Glossary
Ad Network

What is an Ad Network?
An Ad Network is a platform that connects advertisers with publishers to deliver ads at scale. In the mobile world, it helps apps show ads in other apps and track when users engage, click, or install.
Think of it as a matchmaking service between companies that want to promote their app and apps that have ad space to sell.
How does it work?
Ad Networks aggregate ad inventory from thousands of publishers (apps, websites) and allow advertisers to run campaigns targeting specific audiences.
Here’s the simplified flow:
Advertiser uploads a campaign to an ad network (like Meta Ads, Google Ads, TikTok, Unity, or AppLovin).
The ad network decides where and when to show that ad, based on targeting, bidding, and available placements.
A user sees the ad, clicks it, and installs the app.
The ad network receives a postback (via SKAdNetwork or MMP) to know that the install happened, and optimizes delivery accordingly.
Some ad networks are self-attributing networks (SANs) — like Meta and Google — which means they handle attribution internally and don’t rely on third-party MMPs for confirmation.
Why it matters
Ad Networks are a core part of mobile user acquisition.

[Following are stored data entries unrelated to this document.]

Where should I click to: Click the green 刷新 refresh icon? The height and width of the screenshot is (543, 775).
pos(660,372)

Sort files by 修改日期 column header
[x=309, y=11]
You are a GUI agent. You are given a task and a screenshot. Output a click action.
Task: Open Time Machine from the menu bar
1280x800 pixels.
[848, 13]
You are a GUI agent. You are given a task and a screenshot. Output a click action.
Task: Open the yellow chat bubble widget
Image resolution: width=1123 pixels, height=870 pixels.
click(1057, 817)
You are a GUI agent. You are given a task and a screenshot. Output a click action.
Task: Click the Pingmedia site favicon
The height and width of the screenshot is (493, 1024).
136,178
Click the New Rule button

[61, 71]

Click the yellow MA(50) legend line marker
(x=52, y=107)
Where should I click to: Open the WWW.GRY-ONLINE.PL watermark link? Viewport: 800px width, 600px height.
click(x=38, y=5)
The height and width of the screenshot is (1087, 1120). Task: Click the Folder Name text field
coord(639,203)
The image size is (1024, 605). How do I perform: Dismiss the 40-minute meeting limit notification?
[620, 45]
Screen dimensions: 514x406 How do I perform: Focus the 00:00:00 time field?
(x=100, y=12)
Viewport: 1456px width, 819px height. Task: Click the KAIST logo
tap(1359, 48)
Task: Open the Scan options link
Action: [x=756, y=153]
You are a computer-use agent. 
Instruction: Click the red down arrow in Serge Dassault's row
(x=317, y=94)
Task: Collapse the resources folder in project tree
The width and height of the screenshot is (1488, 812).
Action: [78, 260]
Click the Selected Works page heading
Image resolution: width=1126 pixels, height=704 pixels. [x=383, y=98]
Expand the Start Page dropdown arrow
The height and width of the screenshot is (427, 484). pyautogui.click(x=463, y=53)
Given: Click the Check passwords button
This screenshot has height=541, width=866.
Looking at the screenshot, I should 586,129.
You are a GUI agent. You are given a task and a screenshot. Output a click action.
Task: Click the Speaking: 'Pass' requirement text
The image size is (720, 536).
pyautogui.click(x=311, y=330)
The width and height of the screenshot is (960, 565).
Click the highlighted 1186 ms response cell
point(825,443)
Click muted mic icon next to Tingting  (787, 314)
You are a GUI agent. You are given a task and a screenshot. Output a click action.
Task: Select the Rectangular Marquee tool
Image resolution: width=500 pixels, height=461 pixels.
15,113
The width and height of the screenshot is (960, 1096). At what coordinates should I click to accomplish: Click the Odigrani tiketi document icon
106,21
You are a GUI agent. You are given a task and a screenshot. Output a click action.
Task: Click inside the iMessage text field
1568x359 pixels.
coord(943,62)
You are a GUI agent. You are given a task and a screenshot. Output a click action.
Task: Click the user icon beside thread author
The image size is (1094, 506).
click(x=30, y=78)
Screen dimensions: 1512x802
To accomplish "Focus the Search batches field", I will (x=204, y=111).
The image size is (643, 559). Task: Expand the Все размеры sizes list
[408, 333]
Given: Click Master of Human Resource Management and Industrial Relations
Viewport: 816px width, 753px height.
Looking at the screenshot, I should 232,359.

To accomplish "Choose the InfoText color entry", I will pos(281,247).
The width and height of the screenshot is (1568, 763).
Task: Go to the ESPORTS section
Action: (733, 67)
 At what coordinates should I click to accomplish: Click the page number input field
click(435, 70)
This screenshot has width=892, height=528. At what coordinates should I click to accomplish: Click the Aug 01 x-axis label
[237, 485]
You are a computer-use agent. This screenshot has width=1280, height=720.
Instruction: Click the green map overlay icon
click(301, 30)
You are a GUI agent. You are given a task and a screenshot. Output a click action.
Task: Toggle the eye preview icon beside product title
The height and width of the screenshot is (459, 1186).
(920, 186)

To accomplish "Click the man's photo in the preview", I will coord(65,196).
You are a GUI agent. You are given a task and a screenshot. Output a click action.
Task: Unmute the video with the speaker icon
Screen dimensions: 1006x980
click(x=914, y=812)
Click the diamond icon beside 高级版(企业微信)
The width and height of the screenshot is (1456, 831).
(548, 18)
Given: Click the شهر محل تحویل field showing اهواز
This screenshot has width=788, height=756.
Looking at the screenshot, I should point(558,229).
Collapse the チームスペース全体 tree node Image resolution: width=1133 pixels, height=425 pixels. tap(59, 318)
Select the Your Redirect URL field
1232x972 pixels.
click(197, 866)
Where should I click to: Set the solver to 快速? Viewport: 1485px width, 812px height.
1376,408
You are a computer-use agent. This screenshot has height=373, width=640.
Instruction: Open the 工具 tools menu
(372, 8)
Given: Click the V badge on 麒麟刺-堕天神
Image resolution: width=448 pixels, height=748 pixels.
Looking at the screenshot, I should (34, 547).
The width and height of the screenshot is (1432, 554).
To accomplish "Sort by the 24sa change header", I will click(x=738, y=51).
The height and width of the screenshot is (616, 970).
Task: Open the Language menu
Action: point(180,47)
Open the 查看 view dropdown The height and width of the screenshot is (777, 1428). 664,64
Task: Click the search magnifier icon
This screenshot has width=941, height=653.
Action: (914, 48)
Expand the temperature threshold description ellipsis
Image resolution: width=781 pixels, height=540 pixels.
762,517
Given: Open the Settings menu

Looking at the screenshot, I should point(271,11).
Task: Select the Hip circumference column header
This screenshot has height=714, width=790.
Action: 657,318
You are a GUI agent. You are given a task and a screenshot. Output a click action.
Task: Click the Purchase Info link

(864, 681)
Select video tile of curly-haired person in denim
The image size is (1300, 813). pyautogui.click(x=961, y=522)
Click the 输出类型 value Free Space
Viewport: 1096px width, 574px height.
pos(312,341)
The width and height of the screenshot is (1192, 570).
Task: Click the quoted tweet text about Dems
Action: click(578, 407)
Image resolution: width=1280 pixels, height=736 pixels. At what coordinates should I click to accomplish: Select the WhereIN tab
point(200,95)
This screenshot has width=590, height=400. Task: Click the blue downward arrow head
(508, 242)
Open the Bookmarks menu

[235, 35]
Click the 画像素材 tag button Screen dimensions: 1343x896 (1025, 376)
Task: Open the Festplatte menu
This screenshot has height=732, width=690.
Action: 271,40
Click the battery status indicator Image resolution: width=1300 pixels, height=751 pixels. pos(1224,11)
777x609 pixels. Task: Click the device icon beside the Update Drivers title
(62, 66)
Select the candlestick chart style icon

Choosing the right networks and understanding how they operate can make or break your growth strategy.
Each network has its own:
Strengths (audience, reach, targeting options)
Attribution quirks (especially under SKAN)
Creative formats and optimization logic
Understanding how ad networks bid, deliver, and report data helps you build better campaigns, set better expectations, and scale with less wasted spend.
And as privacy rules evolve, knowing how each ad network integrates with SKAN, ATT, or postbacks becomes essential for staying effective and compliant.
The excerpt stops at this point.